A transgenic mouse that spontaneously develops pathogenic TSH receptor antibodies will facilitate study of antigen-specific immunotherapy for human Graves' disease.

Abstract

Graves' hyperthyroidism can be treated but not cured. Antigen-specific immunotherapy would accomplish this goal, for which purpose an animal model is an invaluable tool. Two types of animal models are available. First, pathogenic TSHR antibodies (TSHRAb) can be induced by injecting mice with fibroblasts co-expressing the human TSHR (hTSHR) and MHC class II, or in mammals using plasmid or adenovirus vectors encoding the hTSHR or its A-subunit. Second, a mouse model that spontaneously develops pathogenic TSHRAb resembling those in human disease was recently described. This outcome was accomplished by transgenic intrathyroidal expression of the hTSHR A-subunit in NOD.H2h4 mice that are genetically predisposed to develop thyroiditis but, without the transgene, do not generate TSHRAb. Recently, novel approaches to antigen-specific immunotherapy have been tested, primarily in the induced model, by injecting TSHR A-subunit protein or cyclic TSHR peptides.

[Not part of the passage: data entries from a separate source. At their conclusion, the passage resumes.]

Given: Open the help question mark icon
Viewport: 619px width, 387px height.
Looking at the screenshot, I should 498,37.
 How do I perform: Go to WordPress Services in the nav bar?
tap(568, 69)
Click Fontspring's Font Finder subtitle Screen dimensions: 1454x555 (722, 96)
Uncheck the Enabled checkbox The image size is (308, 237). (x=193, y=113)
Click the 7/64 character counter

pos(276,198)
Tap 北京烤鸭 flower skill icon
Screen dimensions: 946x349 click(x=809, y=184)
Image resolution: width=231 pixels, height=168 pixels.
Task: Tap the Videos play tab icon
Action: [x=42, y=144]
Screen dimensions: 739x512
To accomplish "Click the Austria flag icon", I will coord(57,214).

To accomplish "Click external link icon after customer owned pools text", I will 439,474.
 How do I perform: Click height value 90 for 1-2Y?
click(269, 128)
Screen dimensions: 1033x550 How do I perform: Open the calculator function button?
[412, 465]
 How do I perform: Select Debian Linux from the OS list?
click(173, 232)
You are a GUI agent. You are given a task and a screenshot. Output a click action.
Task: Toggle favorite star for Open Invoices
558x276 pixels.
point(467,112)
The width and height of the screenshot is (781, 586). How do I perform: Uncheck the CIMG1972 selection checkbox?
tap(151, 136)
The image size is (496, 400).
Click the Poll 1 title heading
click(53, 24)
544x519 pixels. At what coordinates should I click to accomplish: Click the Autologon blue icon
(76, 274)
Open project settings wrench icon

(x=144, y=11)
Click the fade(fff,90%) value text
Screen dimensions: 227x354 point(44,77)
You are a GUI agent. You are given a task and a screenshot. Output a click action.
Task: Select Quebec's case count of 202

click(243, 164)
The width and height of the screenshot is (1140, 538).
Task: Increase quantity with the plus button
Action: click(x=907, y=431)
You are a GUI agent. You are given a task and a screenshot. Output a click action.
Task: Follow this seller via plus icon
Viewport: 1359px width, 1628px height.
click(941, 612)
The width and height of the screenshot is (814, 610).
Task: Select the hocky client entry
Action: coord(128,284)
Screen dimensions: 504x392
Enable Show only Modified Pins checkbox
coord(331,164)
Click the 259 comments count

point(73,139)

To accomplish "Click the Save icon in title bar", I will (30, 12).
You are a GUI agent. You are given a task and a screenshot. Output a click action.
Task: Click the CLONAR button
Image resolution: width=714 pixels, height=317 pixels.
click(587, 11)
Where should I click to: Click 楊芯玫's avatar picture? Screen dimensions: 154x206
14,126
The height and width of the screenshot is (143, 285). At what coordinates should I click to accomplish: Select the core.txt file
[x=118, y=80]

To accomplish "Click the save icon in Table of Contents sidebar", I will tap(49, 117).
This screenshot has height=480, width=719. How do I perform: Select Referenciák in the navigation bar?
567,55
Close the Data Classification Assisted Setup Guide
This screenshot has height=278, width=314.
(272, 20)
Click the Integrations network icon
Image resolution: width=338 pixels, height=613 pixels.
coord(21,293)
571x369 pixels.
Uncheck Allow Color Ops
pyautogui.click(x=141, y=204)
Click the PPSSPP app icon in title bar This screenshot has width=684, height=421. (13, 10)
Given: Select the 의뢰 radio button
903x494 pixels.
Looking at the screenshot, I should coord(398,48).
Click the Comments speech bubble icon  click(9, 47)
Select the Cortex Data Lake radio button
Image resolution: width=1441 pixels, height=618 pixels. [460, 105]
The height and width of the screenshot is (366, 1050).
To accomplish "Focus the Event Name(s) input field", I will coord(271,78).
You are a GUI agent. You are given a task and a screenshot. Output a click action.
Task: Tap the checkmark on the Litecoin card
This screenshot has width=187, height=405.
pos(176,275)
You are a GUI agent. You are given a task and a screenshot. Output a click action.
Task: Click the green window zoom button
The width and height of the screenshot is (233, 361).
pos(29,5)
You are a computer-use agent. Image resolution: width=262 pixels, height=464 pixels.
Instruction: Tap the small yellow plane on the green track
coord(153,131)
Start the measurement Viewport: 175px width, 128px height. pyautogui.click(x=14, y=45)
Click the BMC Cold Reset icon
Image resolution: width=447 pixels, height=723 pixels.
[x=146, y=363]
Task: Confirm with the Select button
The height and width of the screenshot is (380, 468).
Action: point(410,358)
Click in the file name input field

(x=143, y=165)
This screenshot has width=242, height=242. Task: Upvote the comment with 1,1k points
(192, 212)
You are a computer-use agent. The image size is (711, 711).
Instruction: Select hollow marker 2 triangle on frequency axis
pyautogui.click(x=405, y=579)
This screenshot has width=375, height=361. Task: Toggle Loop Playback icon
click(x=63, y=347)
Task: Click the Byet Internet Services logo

T-cell tolerance has also been induced in "humanized" HLA-DR3 mice by injecting synthetic peptides predicted in silico to mimic naturally processed TSHR T-cell epitopes. Indeed, a phase 1 study based on the latter approach has been conducted in humans. In the spontaneous model (hTSHR/NOD.H2h mice), injection of soluble or nanoparticle-bearing hTSHR A-subunits had the unwanted effect of exacerbating pathogenic TSHRAb levels. A promising avenue for tolerance induction, successful in other conditions and yet to be tested with the TSHR, involves encapsulating the antigen. In conclusion, these studies provide insight into the potential outcome of immunotherapeutic approaches and emphasize the importance of a spontaneous model to test future novel, antigen-specific immunotherapies for Graves' disease.